Affiliate Service Agreements
We retain certain of the Adviser’s affiliates, from time to time, for services relating to our investments or our operations, which may include (a) corporate support services (including, without limitation, accounting/audit (including valuation support services), account management, corporate secretarial services, data management, directorship services, finance/budget, human resources, information technology, judicial processes, legal, operational coordination (i.e., coordination with JV partners, property managers), risk management, tax and treasury; (b) loan management (including, without limitation, monitoring, restructuring and work-out of performing, sub-performing and nonperforming loans, administrative services, and cash management); (c) management services (i.e., management by a portfolio entity, Blackstone affiliate or third party (e.g., a third-party manager) of operational services); (d) operational services (i.e., general management of day to day operations, including, without limitation, construction management, leasing services, project management and property management); and (e) transaction support services (including, without limitation, managing relationships with brokers and other potential sources of investments, identifying potential investments, coordinating with investors, assembling relevant information, conducting financial and market analyses and modeling, coordinating closing/post-closing procedures for acquisitions, dispositions and other transactions, coordination of design and development works, overseeing brokers, lawyers, accountants and other advisors, providing legal and accounting services, assistance with due diligence, preparation of project feasibilities, site visits, and specification of technical analysis and review of (i) design and structural work, (ii) architectural, façade and external finishes, (iii) certifications, (iv) operations and maintenance manuals and (v) statutory documents). Our Operating Partnership or its subsidiary may also issue equity incentive compensation to certain employees of such affiliates for services provided. Any compensation paid to the Adviser’s affiliates for any such services will not reduce the management fee or performance participation allocation. Any such arrangements will be at or below market rates.

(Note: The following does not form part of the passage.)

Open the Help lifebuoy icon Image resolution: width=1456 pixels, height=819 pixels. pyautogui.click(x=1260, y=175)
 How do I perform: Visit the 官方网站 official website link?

Blackstone-Affiliated Portfolio Entities
Portfolio entities of Other Blackstone Accounts (defined below) are and will be counterparties in agreements, transactions and other arrangements with us for the provision of goods and services, purchase and sale of assets and other matters. These agreements, transactions and other arrangements will involve payment of fees and other amounts, none of which will result in any offset to the management fees we pay to the Adviser notwithstanding that some of the services provided by such portfolio entity are similar in nature to the services provided by the Adviser. Generally, we may engage Blackstone-affiliated portfolio entities only if a majority of our Board of Directors, and a majority of the Affiliate Transaction Committee (which is composed of each of our independent directors), not otherwise interested in the transaction approve the transaction as being fair and reasonable to us and on terms and conditions no less favorable to us than those available from unaffiliated third parties.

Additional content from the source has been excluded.